Sex, Gender & Sexuality
Who are we?
Our identity is a wonderfully complicated thing. It is made up of many different dimensions including where we are from, our age, ethnicity, religious beliefs, the language(s) we speak, sex, gender and sexuality. Many of these dimensions interact and may change throughout our lives. For all of us, the question, “Who am I?”, doesn’t have just one answer.
Sex, gender, sexuality and mental health
We know that biological sex (being born male or female), gender (whether you feel like a man, woman or somewhere on a spectrum between or outside the two), and sexuality (who you are attracted to physically and romantically) impact the way we think and feel about ourselves, and the way we are treated by others.
Let us look at a few examples of how our relationship with
our sex, gender or sexuality impacts our mental health.
Seema is a young unmarried woman with a child. While her family is supportive of her personal choice to be an unmarried mother, she faces stigmatization from her neighbours and housing association members. These experiences have impacted Seema’s confidence and she feels very scared when leaving the house, expecting to face insults or abuse, and has started avoiding going out. She finds comfort and strength in spending time with her daughter and family and knowing that she is a good mother.
Meghna just started college and came out to her parents as queer. Her parents were very upset and told her not to tell anyone. They are searching for a husband who will “fix her”. Meghna has a girlfriend who she sees in secret, but worries they have no future as her girlfriend refuses to acknowledge the relationship in public. As the pressure to marry intensifies Meghna has felt increasingly trapped and depressed. After experiencing thoughts of suicide she sought help from a counsellor at college who is supporting her.
Ravi is a young man with a successful new start-up.
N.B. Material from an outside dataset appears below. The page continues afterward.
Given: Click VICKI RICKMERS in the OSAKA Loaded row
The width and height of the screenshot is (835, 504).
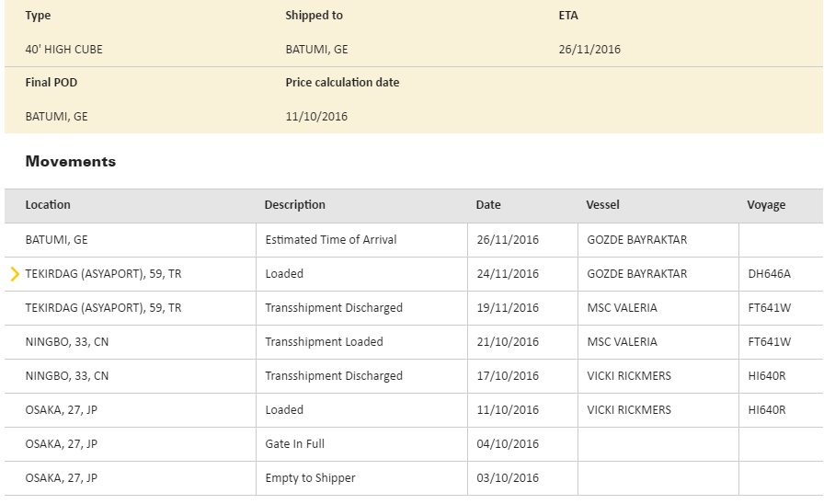Looking at the screenshot, I should coord(628,410).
His family depends on him financially and are very proud of what he has achieved. Recently, however, Ravi has started to be troubled by nightmares from his childhood when he was sexually abused by a teacher. He feels irritable and edge throughout the day which has started to affect his productivity at work. He worries that if he were to let anyone know why he is struggling, they would think he was weak and lose respect for him as a man. Ravi joined an anonymous online support group for survivors of abuse and has started to learn some tips from others on how to cope.
Asha is a trans-woman in her mid-twenties. She works in the music industry as an agent. She knows that whenever she meets a new client in person they will be surprised that her appearance is not what they expected. This used to bother her a lot and she would re-play in her mind the way people looked at her or any comments they would make. But the company she works at has a very strong anti-discrimination policy, and with the support of her colleagues she no longer feels upset and worried about meeting new people - if they don’t like her or are rude, that’s on them.
Asif has just left school where he was bullied relentlessly for being feminine and accused of being gay. At home his mother would criticise him and his father would beat him to ‘make a man out of him’. Asif feels confused about his sexuality and his gender. He thinks he might be attracted to both boys and girls and he feels uncomfortable with his body. He feels there must be something wrong with him and after researching online thinks he might have what is called, “gender dysphoria”. He found reading more about it helped him feel less alone, but he still feels unsure what it means for him.
Looking after your mental health
If you are experiencing difficulties with your mental health that are related to your sex, gender or sexuality, there are a few things that can help:
Self-compassion and acceptance
Facing criticism or discrimination from others make us feel beaten down and not good enough. To support ourselves against this kind of pressure, we need to develop self-compassion and acceptance. This enables us to feel more secure, reassured that we are fine just as we are, and know that we deserve to be treated with respect. By making this a part of how we think, we can support ourselves whenever we need it. It helps to try to imagine what this compassionate part would look like. It could be someone you know, a famous person, an animal, or even something you completely invent. Think of how they would accept you just as you are, and what they would say to you to encourage you. The more you think of them and their words, the stronger this part of you will be.
Look after yourself
Look after your physical health: Try to be more active (eg., exercise can help to lift your mood), get good sleep, eat well, and avoid alcohol and drugs.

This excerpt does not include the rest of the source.